Jaeger, Richard M., Ed.; Tittle, Carol Kehr, Ed.
Addressing often neglected broad issues, rather than the pragmatics of test development and administration, this Conference on Minimum Competency Achievement Testing was organized around six topics: (1) social and philosophical roots, uniqueness among testing movements, and policy issues; (2) legal, curricular, and social-demographic consequences; (3) implications for teachers, students and the handicapped; (4) testing programs in Florida, North Carolina, Oregon, Virginia, the Georgia State University System, Los Angeles, Portland, and the role of the National Institute of Education; (5) competency identification, test development, and standard setting; and (6) alternatives--certification separate from school, competency-based and outcomes-based education, and functional literacy for work. In papers on topics as diverse as philosophy, policy, and the curriculum, there was the suggestion that the political effects of minimum competency testing, namely state control of public education, will be the most profound. Furthermore, if test content comes to define content of curriculum, middle-class children will enjoy an enriched college preparatory program in private schools, and more disadvantaged students will fail to graduate from high school. Thirty-eight speeches and reactions are included in this collection. (CP)

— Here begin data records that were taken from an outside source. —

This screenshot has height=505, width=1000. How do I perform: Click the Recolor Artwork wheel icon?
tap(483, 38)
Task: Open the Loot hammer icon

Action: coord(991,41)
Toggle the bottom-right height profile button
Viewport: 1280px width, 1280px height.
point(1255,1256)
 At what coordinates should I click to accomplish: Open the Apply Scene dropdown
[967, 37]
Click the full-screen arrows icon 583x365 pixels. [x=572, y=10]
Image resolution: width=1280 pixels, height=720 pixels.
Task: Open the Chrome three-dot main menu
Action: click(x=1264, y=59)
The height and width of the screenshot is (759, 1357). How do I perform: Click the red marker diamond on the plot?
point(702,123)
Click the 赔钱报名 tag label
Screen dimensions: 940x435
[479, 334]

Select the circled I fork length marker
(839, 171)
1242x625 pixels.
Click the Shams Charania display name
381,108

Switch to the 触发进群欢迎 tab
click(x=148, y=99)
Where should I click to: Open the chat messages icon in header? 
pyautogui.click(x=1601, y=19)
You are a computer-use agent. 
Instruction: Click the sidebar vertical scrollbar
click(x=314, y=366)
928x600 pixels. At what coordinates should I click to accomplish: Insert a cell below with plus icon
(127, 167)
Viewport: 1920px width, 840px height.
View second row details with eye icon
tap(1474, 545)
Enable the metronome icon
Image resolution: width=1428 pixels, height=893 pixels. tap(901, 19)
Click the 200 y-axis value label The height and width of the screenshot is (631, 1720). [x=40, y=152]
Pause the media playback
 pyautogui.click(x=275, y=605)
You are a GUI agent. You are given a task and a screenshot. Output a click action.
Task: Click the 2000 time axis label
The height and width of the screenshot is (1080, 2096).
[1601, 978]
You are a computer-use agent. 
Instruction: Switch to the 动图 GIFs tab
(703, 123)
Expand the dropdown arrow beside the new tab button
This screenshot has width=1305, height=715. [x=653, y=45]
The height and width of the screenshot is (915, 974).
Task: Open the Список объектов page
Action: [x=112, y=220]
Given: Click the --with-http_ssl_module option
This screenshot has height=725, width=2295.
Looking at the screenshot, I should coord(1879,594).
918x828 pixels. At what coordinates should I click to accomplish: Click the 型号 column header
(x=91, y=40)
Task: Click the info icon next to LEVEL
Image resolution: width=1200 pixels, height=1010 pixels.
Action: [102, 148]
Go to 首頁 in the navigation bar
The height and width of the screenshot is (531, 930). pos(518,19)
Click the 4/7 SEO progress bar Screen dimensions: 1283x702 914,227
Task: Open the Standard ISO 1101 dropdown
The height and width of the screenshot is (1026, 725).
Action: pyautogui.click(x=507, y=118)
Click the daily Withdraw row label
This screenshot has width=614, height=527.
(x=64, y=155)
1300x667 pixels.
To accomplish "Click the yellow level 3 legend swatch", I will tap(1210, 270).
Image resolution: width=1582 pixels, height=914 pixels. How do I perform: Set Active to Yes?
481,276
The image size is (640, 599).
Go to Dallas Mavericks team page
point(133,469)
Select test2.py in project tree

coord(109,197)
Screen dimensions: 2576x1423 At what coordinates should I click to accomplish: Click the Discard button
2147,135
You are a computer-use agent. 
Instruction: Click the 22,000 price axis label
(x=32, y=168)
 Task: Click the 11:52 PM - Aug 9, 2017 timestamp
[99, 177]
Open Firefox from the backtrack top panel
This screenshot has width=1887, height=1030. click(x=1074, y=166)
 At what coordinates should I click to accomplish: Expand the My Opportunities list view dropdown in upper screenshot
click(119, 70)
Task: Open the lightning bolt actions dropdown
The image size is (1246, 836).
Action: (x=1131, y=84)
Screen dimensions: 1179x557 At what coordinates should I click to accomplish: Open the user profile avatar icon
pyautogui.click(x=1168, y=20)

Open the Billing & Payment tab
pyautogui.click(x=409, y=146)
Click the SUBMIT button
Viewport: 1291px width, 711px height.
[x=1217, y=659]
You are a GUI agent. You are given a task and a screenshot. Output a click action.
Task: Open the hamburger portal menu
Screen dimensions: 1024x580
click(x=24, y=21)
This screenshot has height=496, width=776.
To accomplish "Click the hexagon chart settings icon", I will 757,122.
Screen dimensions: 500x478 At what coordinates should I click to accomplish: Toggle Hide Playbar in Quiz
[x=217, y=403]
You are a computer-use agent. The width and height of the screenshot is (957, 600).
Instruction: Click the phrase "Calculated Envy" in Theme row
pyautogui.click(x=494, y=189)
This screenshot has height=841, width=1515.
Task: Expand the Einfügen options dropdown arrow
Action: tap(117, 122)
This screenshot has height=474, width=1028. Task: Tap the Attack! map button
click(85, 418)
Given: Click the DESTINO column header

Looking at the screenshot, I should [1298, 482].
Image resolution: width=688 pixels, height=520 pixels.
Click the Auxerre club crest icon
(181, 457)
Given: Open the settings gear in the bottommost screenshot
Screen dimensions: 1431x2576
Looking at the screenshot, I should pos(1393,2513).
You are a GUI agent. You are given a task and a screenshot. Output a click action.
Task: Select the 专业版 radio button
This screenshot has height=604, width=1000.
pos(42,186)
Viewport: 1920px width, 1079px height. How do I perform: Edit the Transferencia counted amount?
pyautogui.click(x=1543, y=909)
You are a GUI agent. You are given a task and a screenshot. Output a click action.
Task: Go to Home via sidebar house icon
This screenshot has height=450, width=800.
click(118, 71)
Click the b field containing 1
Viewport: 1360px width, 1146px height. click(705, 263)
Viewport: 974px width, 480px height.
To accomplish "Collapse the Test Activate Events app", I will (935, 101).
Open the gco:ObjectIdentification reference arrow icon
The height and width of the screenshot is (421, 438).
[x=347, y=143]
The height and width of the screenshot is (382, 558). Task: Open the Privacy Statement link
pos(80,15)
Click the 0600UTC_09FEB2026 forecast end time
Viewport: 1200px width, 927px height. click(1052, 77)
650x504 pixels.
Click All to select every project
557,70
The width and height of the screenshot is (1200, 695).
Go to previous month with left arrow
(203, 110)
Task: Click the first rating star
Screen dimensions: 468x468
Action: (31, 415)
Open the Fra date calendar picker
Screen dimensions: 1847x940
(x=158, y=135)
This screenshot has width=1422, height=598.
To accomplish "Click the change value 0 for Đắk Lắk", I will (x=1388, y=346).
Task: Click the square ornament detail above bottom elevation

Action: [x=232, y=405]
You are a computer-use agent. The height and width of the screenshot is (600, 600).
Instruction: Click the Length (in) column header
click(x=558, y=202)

American Educational Research Association, 1230 17th Street, N.W., Washington, DC 20036 ($18.45).
Publication Type: Collected Works - Proceedings; Books; Reports - Evaluative
Education Level: N/A
Audience: N/A
Language: English
Sponsor: American Educational Research Association, Washington, DC.
Authoring Institution: North Carolina Univ., Greensboro.
Identifiers: California; Florida; Georgia; North Carolina; Oregon; Virginia
Note: Proceedings of the Annual Topical Conference of the American Educational Research Association (2nd, Washington, DC, October 12-14, 1978).